「インバウンド・マーケティング〜見込み客を引き寄せ,永久顧客に対する次世代のマーケティング戦略〜」
この本の話を始める前に,一つ話をしたいと思う.
バラク・オバマが2008年のアメリカ合衆国大統領選挙で当選したことをご存知だと思う.
2008年以前,高名で資金力豊富なヒラリー・クリントンにくらべ,バラク・オバマはほとんど名前の知られていないイリノイ州選出の1年生の上院議員に過ぎず,資金も限られたものだった.
では,なぜオバマは当選できたのだろうか.
その一つの要因となったのが,彼が展開したマーケティング戦略である.
選挙戦の初期,オバマはヒラリーが採用するであろうアウトバウンドマーケティング[1]を利用していたなら,2008年のアメリカ合衆国大統領選挙の結果は違っていたかもしれない.

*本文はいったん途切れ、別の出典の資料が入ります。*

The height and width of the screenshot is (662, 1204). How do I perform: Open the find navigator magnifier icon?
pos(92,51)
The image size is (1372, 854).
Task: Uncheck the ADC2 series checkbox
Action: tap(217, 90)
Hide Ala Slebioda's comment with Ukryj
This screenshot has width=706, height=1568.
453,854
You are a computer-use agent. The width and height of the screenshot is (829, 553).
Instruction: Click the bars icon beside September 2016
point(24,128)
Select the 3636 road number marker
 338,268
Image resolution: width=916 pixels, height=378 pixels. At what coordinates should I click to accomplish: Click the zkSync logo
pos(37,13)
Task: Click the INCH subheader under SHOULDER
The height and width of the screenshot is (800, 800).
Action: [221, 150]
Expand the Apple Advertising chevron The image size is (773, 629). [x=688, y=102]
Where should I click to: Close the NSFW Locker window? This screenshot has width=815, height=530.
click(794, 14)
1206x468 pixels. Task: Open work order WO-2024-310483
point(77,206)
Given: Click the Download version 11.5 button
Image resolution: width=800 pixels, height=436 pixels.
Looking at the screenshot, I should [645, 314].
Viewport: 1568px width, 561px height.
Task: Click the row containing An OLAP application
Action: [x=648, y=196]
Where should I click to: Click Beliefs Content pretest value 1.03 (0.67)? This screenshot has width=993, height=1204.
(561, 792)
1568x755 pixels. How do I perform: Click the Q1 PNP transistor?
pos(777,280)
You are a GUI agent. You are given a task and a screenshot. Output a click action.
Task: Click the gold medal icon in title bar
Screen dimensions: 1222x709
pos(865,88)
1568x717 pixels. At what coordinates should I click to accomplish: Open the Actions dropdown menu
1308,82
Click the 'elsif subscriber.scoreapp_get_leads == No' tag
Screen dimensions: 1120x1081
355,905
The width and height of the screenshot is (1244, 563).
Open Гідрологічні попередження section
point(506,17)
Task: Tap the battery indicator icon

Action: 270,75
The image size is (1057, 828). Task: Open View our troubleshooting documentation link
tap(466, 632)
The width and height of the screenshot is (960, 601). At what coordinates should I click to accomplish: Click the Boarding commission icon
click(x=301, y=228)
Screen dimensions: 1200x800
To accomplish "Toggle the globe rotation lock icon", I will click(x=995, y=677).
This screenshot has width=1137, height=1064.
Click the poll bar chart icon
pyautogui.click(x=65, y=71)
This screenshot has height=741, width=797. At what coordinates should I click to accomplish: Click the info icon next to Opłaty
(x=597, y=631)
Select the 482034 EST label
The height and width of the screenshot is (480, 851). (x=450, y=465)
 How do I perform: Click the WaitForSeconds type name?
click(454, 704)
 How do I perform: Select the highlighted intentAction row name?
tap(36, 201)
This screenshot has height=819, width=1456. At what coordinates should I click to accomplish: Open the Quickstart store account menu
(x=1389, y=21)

限られた資金しかなかったオバマにとって,メールDM,テレマーケティング[2],テレビ・ラジオCMにおいて,到底勝ち目がない.
そこで,オバマは新しいマーケティング戦略で対抗した.
フェースブックの共同創業者でオバマのインターネット戦略担当を務めたクリス・ヒューズは,
「我々のオンラインキャンペーンの目的は,一人ひとりにバラク・オバマの価値と我々のキャンペーンそのものを理解させ,さらに.人々がキャンペーンへ直接参加することを可能な限り簡単にすることだった.
我々は『Eメール』,『テキスト・メッセージ』,『オンライン・ネットワーク』などを駆使して人々との直接的なチャンネルをできるだけ多く確率する努力をした.『MyBarakObama.com』や『フェイススブック』のような『ネットワーキング・テクノロジー』を使ってキャンペーンのメッセージを一気に伝播させようと試みたんだ」
この戦略は大成功した.
オバマのブログ,フェイスブックのページ,ツイッター,リンクトイン,ユーチューブなどを通じて直接オバマにつながるようになった.
その結果は,もうお分かりだと思う.
この選挙でオバマのマーケティング戦略に注目するポイントがいくつかある.
一つは,サーチエンジンを優れたイコライザーとして活用し,ライバルを蹴落とす場所として利用した事.
一つは,ソーシャルメディア,例えばツイッターを一方通行的な話をするためのツールとして使わなかったことである.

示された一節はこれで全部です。